The Renaissance of Public Liability Claims: occupiers' liability and the Australian Consumer Law

The Renaissance of Public Liability Claims: occupiers' liability and the Australian Consumer Law

By P G Hamilton[1]

BACKGROUND

  1. For as many straightforward public liability claims that come across our desks, we see tricker claims crop up. We see arguments about contractual waivers, warning signs and all manner of sections from consumer law provisions scattered across pleadings.
  2. What we don’t see, not yet anyway, are Victorian cases testing the effect of these waivers, those signs or the application of the many sections of the Australian Consumer Law.
  3. This is the first time, in a long time, where there is a burgeoning of public liability claims, so it seems to me to be timely to look beneath the surface at some long-forgotten principles or untouched areas in public liability law.

OCCUPATION

  1. In most, but not all[2], public liability claims, a central feature of the action is whether the defendant was an occupier of the area in which the alleged tort occurred and, as such, owed a duty of care to the plaintiff.
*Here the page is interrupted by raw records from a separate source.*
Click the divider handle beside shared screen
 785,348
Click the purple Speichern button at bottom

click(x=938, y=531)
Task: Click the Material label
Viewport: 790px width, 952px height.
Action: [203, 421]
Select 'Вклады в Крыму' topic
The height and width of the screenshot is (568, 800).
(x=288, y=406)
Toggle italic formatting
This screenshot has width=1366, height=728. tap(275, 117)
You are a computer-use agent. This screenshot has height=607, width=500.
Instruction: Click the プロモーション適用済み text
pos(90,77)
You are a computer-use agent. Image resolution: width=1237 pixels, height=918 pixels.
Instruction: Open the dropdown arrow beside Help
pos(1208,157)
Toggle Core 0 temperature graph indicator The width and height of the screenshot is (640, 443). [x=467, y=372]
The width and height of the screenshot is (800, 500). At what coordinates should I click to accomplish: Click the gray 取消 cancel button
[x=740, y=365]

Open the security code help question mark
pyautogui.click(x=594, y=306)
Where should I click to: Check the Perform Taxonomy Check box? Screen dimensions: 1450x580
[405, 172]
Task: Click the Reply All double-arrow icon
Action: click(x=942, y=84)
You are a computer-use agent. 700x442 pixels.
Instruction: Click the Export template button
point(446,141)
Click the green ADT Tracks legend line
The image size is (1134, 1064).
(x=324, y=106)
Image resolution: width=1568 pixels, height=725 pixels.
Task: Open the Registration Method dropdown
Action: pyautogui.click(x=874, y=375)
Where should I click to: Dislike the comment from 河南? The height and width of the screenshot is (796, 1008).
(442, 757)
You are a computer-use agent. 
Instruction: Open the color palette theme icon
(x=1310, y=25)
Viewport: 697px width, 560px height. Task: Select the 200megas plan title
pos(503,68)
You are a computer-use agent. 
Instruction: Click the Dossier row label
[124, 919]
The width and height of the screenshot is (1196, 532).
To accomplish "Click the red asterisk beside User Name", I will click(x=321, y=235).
Duty of care as an occupier

  1. Long before the introduction of Part IIA of the Wrongs Act 1958 (Vic) “Occupiers’ Liability” in 1983, the law recognised, in many cases, that occupiers owed a duty of care to those on the premises.
  2. The duty of care used to depend on the category of entrant - whether the person injured was an invitee, licensee, trespasser et. cetera.
  3. In Australian Safeway Stores Pty Limited v Zaluzna[3], the High Court of Australia put to rest the notion that the duty of care owed by occupiers depended on such categories.
  4. Occupiers’ liability since then has depended on whether it was reasonably foreseeable that an entrant may face a real risk of injury when on the premises. That, in part, was informed by the relationship or proximity between occupier and entrant. Thus, it might not be foreseeable that injury would occur to a trespasser.
  5. Zaluzna followed a favourite tort law case, Hackshaw v Shaw[4], in which Deane J said the categories of entrant were redundant. He found that the owner of a property owed a duty of care to a trespasser who was stealing his petrol from his farm. When the owner shot his gun at the direction of the trespasser, ultimately shooting him, he knew or ought to have known he was at risk of shooting the trespasser.

Who is an occupier?

  1. The definition of ‘occupier’ in the Wrongs Act, contained in section 14A, takes us nowhere, apart from elucidating when a landlord may be an occupier of premises.
  2. The House of Lords considered this question in detail in Wheat v E Lacon & Co Ltd[5]. There, owners of a public house employed a manager to take responsibility for the public house. The owners continued to live at the premises. A guest of the premises fell down an unlit staircase. The owners denied owing a duty of care because they employed the manager.
  3. The House of Lords found that the owners were indeed occupiers because of their degree of control over their own premises.
  4. In their speeches to the House, Lords Denning, Morris, Pearson and Pearce all held that more than one party may be an occupier of the same premises, each owing a duty of care.
  5. In his powerful speech, Lord Denning said: 

“In the Occupiers’ Liability Act, 1957, the word ‘occupier’ is used in the same sense as is used in the common law cases on occupiers’ liability for dangerous premises. It was simply a convenient word to denote a person who had a sufficient degree of control over premises to put him [or her or it] under a duty of care towards those who came lawfully on to the premises.”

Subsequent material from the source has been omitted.